* ACTIVITY *
An exact printout of all the entries is required.
# # # # # # #
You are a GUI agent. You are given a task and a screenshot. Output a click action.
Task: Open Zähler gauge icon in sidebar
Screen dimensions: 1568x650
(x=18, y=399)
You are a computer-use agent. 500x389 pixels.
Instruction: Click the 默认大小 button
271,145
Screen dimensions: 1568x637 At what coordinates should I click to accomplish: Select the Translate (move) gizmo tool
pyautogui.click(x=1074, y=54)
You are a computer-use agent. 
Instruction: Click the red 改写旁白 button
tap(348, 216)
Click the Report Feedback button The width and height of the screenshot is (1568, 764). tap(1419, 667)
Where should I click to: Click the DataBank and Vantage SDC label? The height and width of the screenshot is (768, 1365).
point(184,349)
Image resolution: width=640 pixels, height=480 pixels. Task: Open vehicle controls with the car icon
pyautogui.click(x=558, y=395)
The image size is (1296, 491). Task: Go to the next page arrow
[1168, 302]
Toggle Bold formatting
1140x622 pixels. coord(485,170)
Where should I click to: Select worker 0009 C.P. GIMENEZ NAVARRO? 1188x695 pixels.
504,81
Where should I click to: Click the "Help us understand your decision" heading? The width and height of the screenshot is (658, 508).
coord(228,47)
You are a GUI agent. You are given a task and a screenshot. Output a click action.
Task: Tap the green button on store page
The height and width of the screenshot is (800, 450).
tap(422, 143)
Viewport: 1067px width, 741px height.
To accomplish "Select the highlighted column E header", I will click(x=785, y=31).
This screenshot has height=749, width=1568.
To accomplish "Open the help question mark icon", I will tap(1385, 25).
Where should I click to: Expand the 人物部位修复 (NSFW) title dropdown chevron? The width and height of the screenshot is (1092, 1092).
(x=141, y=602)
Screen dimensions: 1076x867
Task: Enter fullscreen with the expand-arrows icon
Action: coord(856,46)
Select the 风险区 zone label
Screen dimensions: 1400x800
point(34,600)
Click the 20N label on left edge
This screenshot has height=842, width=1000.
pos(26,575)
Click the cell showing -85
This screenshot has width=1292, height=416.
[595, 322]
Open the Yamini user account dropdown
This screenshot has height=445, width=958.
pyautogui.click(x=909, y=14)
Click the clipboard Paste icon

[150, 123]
# # # # # # #
* RESPONSE TO THIS EXERCISE *
You are a GUI agent. You are given a task and a screenshot. Output a click action.
Task: Open Zähler gauge icon in sidebar
Screen dimensions: 1568x650
(x=18, y=399)
You are a computer-use agent. 500x389 pixels.
Instruction: Click the 默认大小 button
271,145
Screen dimensions: 1568x637 At what coordinates should I click to accomplish: Select the Translate (move) gizmo tool
pyautogui.click(x=1074, y=54)
You are a computer-use agent. 
Instruction: Click the red 改写旁白 button
tap(348, 216)
Click the Report Feedback button The width and height of the screenshot is (1568, 764). tap(1419, 667)
Where should I click to: Click the DataBank and Vantage SDC label? The height and width of the screenshot is (768, 1365).
point(184,349)
Image resolution: width=640 pixels, height=480 pixels. Task: Open vehicle controls with the car icon
pyautogui.click(x=558, y=395)
The image size is (1296, 491). Task: Go to the next page arrow
[1168, 302]
Toggle Bold formatting
1140x622 pixels. coord(485,170)
Where should I click to: Select worker 0009 C.P. GIMENEZ NAVARRO? 1188x695 pixels.
504,81
Where should I click to: Click the "Help us understand your decision" heading? The width and height of the screenshot is (658, 508).
coord(228,47)
You are a GUI agent. You are given a task and a screenshot. Output a click action.
Task: Tap the green button on store page
The height and width of the screenshot is (800, 450).
tap(422, 143)
Viewport: 1067px width, 741px height.
To accomplish "Select the highlighted column E header", I will click(x=785, y=31).
This screenshot has height=749, width=1568.
To accomplish "Open the help question mark icon", I will tap(1385, 25).
Where should I click to: Expand the 人物部位修复 (NSFW) title dropdown chevron? The width and height of the screenshot is (1092, 1092).
(x=141, y=602)
Screen dimensions: 1076x867
Task: Enter fullscreen with the expand-arrows icon
Action: coord(856,46)
Select the 风险区 zone label
Screen dimensions: 1400x800
point(34,600)
Click the 20N label on left edge
This screenshot has height=842, width=1000.
pos(26,575)
Click the cell showing -85
This screenshot has width=1292, height=416.
[595, 322]
Open the Yamini user account dropdown
This screenshot has height=445, width=958.
pyautogui.click(x=909, y=14)
Click the clipboard Paste icon

[150, 123]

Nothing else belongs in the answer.